§ Assignment:
Write the entries below out again exactly; any picture in them stays out.

[Records from a dataset]
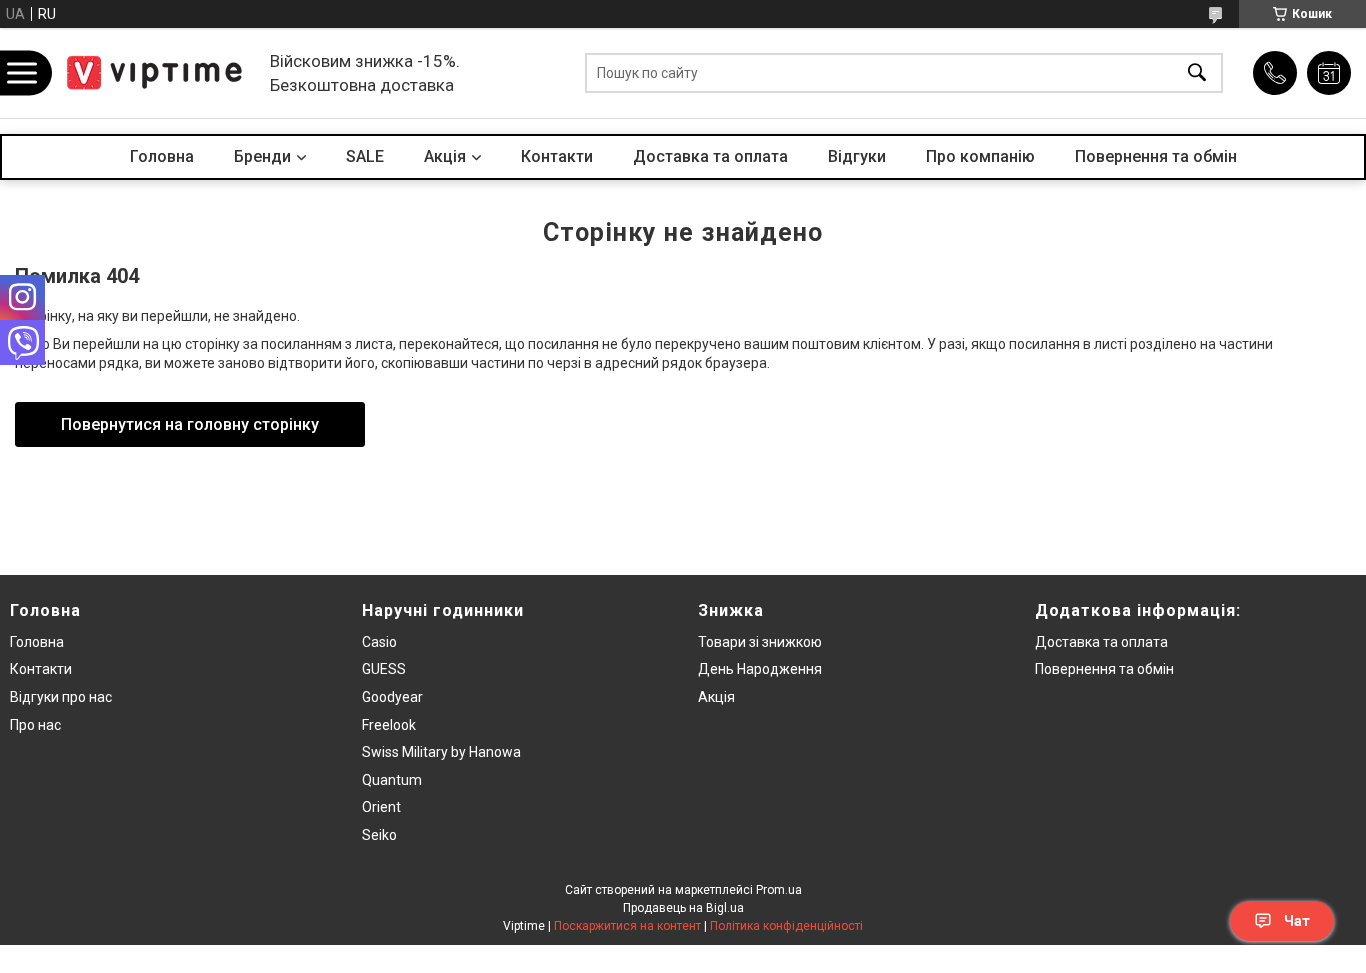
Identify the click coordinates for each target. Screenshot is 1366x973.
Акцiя (445, 156)
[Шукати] (1197, 73)
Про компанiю (980, 156)
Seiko (379, 835)
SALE (365, 156)
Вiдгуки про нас (61, 697)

§ Response area:
Identify the click coordinates for each target. Screenshot is 1366x973.
Акцiя (445, 156)
[Шукати] (1197, 73)
Про компанiю (980, 156)
Seiko (379, 835)
SALE (365, 156)
Вiдгуки про нас (61, 697)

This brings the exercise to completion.